Previous studies have reported that miR-26b was upregulated in AD, activated cell cycle entry, tau phosphorylation, and apoptosis in postmitotic neurons (Absalon et al. 2013). MiR-125b was shown to promote neurons cell death and tau phosphorylation in AD (Ma et al. 2017). In the present study, the TUNEL assay revealed that the cell apoptosis rate was considerably elevated in cells transfected with miR-425-5p. The expression levels of the pro-apoptotic protein BAX mRNA and protein were both significantly enhanced, and the expression levels of the anti-apoptotic protein Bcl-2 were significantly decreased with the overexpression of miR-425-5p.

Previous studies have discussed that many miRNAs could induce tau phosphorylation and cell apoptosis in neurons. For instance, miR-125b was reported to induce tau hyperphosphorylation in AD (Banzhaf-Strathmann et al. 2014). Our results demonstrated that miR-425-5p enhanced the tau phosphorylation at Ser396 and Thr231. The activities of glycogen synthase kinase-3β were enhanced, along with reduced phosphorylation of Ser9 and GSK-3β. However, the activities of PP2A had no change, along with phosphorylation at Tyr307 of PP2A, which was appositively related to PP2A activities. In consistence with previous findings, we also found that overexpression of miR-425-5p enhanced tau phosphorylation.
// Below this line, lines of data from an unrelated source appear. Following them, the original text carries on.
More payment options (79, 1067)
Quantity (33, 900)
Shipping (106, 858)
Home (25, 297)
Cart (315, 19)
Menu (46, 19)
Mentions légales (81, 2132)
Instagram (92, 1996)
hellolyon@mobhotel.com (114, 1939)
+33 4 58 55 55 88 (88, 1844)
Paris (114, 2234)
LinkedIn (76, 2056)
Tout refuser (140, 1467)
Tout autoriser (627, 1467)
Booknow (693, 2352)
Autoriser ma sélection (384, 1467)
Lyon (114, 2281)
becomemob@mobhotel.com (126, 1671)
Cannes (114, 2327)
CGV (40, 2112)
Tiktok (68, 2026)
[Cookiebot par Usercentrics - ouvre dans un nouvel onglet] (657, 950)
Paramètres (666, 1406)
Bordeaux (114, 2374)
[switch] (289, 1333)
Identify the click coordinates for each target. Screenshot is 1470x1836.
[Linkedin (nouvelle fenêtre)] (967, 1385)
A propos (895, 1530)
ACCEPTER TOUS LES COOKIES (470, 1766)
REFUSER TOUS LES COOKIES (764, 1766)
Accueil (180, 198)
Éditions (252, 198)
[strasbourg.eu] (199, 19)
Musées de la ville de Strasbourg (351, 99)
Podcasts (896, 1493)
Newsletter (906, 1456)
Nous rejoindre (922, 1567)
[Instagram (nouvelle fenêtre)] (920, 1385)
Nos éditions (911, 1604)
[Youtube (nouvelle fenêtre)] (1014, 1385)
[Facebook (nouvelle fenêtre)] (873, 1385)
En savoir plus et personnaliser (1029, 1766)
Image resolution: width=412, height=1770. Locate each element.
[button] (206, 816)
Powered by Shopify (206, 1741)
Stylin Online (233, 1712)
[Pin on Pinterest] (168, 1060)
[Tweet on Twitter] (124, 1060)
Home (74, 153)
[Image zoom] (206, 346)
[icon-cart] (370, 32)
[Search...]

HspB8 has been reported to be targeted by some specific miRNAs, such as miR-126a-5p (Jiang et al. 2017). Our results showed that HSPB8 was a direct target of miR-425-5p, and the luciferase reporter assay revealed that miR-425-5p greatly suppressed the luciferase activities of the HSPB8-WT, but did not affect HSPB8-MT. Overexpression of miR-425-5p markedly suppressed expression of HSPB8 mRNA and protein. Moreover, miR-425-6p+HSPB8 decreased the expression of Bax, which was significantly elevated by miR-425-5p alone. MiR-425-5p+HSPB8 greatly relieved tau phosphorylation and GSK-3β activation that was induced by miR-425-5p. Based on all these results and previous findings, we demonstrated that miR-425-5p induced cell death and promoted tau phosphorylation partially via targeting HSPB8.

Conclusions

In conclusion, upregulation of miR-425-5p induced cell apoptosis and promoted tau phosphorylation partially by targeting HSPB8 in AD. MiR-425-5p might act as a new therapeutic target for AD treatment.